Coronation Suite

Book Thug put me on to Jacob Wren (A Radical Cut in the Texture of Reality) who put me on to Rachel Kaadzi Ghansah (an essay in the Los Angeles Review of Books De origine actibusque aequationis: Rachel Jeantel, Rammellzee, Basquiat, and the Art of Being an Equation) which was the impetus for a search re crown iconography in Basquiat which led me to a review of Jordana More Saggesse Reading Basquiat: Exploring Ambivalence in American Art reviewed by Anton Stuebner at Art Practical: 13 matches for the word "crown" in Stuebner's review which samples Saggasse's explanations (mark of graffiti artists admiring the work of others; "kingship" in jazz culture; a reference to the end credits of Basquiat’s favorite cartoon, The Little Rascals, which featured a hand-drawn crown above the title card “King World Productions”). As Stuebner remarks

These motifs engage multiple discourses all at once, and Saggese suggests that all of these readings can exist simultaneously. At the same time, part of what makes Basquiat’s work so consistently fascinating—and even frustrating—is the lack of a one-to-one correspondence between symbols and predetermined values. In the constant search for authorship and empirical meaning, Saggese sees a critical imperative to decode every gesture and mark in painting as a possible sign unlocking larger contexts and narratives not readily apparent on the surface.
The paintings invite us to track the tags and with others leading the way the trail is open to circling back ...

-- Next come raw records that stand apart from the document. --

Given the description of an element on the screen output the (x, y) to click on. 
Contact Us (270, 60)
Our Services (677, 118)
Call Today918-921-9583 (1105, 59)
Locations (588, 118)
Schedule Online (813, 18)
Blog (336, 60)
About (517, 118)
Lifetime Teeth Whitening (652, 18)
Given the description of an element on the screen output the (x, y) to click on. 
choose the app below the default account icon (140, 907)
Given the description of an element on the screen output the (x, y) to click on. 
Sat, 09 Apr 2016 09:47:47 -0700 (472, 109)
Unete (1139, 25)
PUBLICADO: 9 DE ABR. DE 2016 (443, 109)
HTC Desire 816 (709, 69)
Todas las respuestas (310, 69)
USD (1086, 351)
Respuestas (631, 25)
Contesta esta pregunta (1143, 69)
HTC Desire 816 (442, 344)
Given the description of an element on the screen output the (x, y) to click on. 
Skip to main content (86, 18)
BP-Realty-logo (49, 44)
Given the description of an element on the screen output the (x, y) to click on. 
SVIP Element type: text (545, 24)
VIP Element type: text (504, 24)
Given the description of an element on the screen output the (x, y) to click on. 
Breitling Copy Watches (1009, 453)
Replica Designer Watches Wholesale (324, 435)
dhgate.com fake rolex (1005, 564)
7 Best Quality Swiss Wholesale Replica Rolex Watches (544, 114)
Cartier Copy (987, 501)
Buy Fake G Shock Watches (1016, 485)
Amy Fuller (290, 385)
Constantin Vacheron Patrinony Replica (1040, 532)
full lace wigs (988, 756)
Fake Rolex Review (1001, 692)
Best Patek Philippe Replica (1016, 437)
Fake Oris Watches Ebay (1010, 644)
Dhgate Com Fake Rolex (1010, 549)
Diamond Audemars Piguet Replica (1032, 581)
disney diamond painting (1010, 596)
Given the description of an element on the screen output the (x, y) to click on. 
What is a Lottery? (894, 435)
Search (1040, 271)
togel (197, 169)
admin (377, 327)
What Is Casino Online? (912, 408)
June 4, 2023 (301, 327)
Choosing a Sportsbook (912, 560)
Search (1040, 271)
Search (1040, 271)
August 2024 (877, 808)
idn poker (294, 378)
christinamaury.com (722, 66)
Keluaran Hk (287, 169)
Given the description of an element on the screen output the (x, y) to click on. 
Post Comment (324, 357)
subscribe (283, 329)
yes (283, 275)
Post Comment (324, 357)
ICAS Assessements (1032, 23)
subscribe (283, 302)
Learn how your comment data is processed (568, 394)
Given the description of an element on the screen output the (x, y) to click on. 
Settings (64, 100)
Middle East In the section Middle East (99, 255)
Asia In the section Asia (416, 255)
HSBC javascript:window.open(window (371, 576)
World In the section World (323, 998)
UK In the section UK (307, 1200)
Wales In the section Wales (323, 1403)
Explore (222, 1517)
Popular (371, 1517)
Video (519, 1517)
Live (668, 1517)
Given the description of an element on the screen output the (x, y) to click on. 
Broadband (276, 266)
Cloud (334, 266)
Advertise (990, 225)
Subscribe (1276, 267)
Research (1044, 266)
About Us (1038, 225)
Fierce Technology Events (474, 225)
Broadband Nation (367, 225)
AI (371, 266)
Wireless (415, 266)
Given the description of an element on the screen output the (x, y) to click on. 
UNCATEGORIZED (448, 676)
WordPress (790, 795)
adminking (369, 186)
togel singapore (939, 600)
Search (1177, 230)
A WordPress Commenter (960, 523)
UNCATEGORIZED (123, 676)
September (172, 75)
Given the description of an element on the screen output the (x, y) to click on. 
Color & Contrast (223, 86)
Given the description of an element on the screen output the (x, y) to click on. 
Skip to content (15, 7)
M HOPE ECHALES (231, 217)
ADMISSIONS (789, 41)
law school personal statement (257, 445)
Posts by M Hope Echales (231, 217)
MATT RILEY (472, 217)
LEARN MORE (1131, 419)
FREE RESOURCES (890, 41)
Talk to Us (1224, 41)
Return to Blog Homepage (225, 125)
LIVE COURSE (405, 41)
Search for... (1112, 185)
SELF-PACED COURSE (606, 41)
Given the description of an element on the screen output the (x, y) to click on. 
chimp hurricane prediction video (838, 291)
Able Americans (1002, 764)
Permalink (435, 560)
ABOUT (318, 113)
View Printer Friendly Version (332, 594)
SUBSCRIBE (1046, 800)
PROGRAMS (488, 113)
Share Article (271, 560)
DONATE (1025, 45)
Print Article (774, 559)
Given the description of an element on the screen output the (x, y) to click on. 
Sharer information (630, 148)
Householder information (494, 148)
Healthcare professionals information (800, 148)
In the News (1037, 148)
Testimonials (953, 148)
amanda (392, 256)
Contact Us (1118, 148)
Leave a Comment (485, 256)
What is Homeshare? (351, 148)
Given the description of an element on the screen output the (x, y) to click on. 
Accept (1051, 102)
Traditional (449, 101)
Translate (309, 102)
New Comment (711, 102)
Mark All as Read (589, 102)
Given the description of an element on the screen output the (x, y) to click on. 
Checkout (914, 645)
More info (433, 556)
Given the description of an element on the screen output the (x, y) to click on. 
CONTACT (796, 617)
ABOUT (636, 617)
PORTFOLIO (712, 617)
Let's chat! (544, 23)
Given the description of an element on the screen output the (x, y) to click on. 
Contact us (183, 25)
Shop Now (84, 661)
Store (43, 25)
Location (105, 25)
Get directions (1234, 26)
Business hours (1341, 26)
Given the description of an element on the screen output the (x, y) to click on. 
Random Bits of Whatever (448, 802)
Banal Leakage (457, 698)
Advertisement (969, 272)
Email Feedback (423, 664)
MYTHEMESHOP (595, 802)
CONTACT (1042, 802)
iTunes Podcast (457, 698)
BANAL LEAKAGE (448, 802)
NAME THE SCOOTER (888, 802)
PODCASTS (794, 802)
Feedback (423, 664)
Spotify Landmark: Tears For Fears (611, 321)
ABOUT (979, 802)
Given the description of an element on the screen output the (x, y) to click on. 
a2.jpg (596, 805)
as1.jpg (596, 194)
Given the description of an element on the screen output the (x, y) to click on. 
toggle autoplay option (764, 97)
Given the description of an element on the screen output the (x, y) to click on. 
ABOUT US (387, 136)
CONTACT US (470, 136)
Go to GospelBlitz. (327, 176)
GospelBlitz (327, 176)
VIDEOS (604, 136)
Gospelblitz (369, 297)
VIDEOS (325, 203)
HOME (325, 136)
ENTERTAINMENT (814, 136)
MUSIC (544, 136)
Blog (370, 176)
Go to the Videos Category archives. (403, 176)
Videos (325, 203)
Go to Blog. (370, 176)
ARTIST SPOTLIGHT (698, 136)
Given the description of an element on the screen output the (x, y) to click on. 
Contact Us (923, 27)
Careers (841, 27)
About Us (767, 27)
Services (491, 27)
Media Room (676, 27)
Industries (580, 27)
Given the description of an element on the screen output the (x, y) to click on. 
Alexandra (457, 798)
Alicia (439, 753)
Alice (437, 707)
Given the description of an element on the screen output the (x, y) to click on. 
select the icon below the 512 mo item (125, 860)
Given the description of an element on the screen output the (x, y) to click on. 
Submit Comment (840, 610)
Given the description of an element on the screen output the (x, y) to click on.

Rachel Kaadzi Ghansah quoting/sampling Jennifer Clement Widow Basquiat has two occurrences of "crown" in her article:
He paints, pauses, picks up a book or magazine and when he finds a word or sentence that he likes he paints it on the board or canvas. There are codes: The crown is the logo from the t.v. show “The Little Rascals.” He mixes Spanish and English […] He paints kings wearing black crowns covered in tar and feathers […] He writes “TAR” everywhere in thick dark strokes because, “I sometimes feel as black as tar.”